_Given records_:

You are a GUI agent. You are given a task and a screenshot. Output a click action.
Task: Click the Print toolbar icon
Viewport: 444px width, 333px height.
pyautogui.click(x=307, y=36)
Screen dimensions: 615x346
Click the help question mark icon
* * *
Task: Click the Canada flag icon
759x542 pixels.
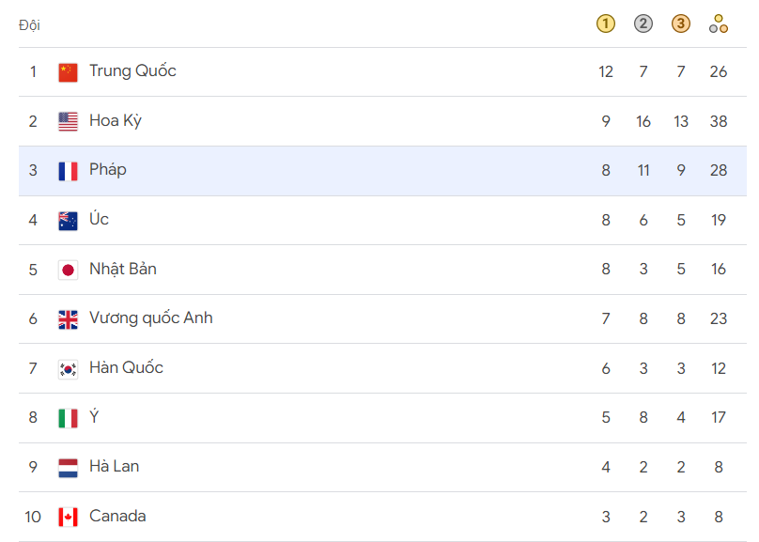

_What the task asks_: Return each line of the records that contains the word "icon". Case counts.

_Response for this exercise_:
Task: Click the Print toolbar icon
Click the help question mark icon
Task: Click the Canada flag icon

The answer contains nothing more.